Review of Fortitude by Andy Duncan



George Patton is a name that used to be household.  A gruff persona who was able to lead American forces to victory in both world wars, it’s only in the past few decades, as survivors of those eras pass on, that the General’s name has begun to slip from public memory.  Part proud cowboy and part bulldog, his was, in many ways, the face of the American war front in Europe—a fact glorified in the 1970 film titled simply Patton.  Beyond the biographical and deep into the personal, Andy Duncan’s 1999 novella Fortitude is a hallucinatory, prognostic, and poignant look beyond the unyielding façade of the general. 
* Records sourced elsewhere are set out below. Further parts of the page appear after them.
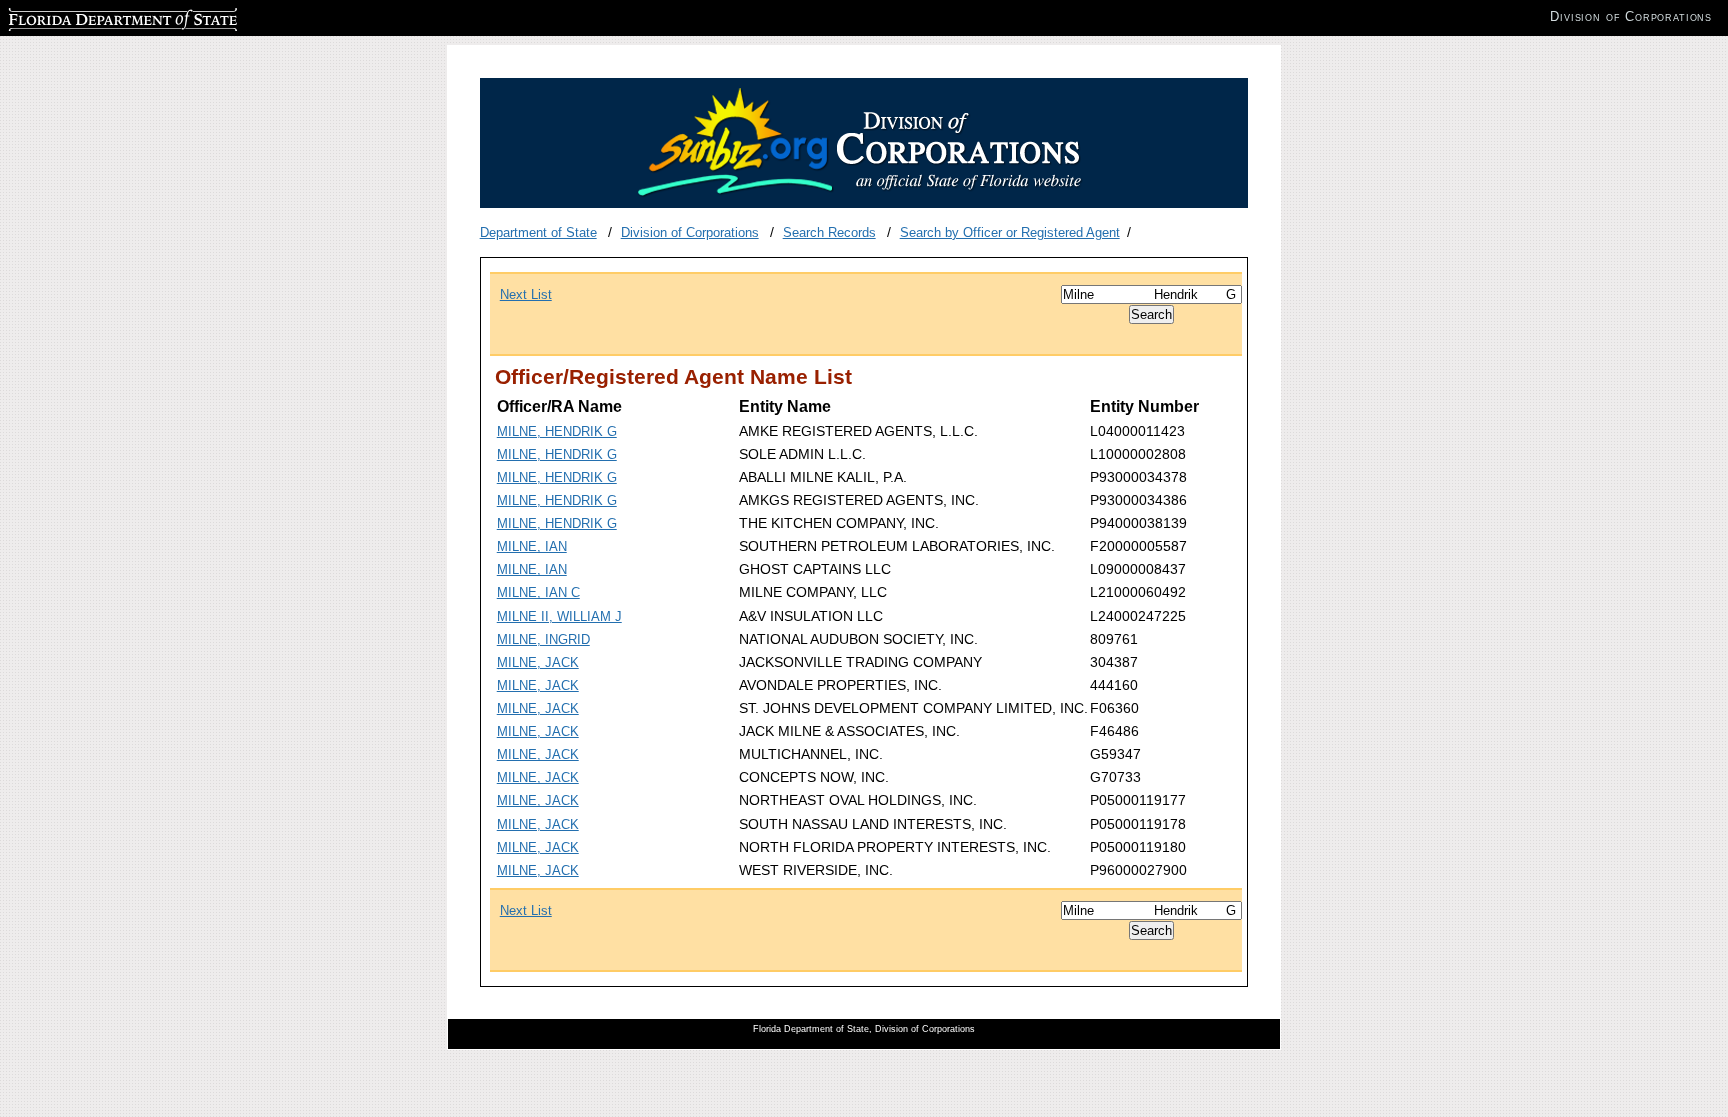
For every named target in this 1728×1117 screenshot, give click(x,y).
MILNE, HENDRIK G (557, 431)
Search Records (829, 232)
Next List (526, 294)
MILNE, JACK (538, 662)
‘Fortitude’ defined as “mental strength and courage that allows someone to face danger, pain, etc.” according to Merriam-Webster’s Online, ‘bull-headed’ is a less formal way of stating George Patton’s worldview.  Angry and ashamed of cowardly behavior, he led armies standing in the van, empowering them with simple speeches that appealed to their base emotions.  An idealized war hero perhaps only in presentation, the man’s thoughts remain something of a mystery—something which Duncan, who obviously did his homework before writing Fortitude, attempts to speculate upon.  The result is appealing biographical material in non-pedantic form.

Fortitude is something of a David Lynch film.  Duncan selects scenes and moments, very few of which are actually battle related, from Patton’s life, and presents them in the guise that from the very beginning Patton knew his fate.  Doubt creeps in as a result, but inevitably he steps to the podium to take the verdict he knows is coming.  Opening with some of his first military action on the Texas border involving Mexican rebels, Patton afterwards makes a list of the important moments of his future, hoping to decide whether or not to avoid them.  Complicating matters are the illusions that appear—his father and grandfather, all involved with war in some way, as well as moments from the more distant past, Scotland, England, and France among them.

Duncan one of the top writers of short fiction today, Patton’s personal moments are wonderfully executed and presented.  Patton’s meeting with Dwight Eisenhower, a run-in with a repairwoman fixing a wooden tank, resting in a bomb crater with his savior after being shot, and meeting with a soldier afraid to fight are carefully crafted to create the perfect mood.  Wikipedia may be the go-to source for biographical information today, but reading Fortitude gives Patton’s life vitality the page simply can't.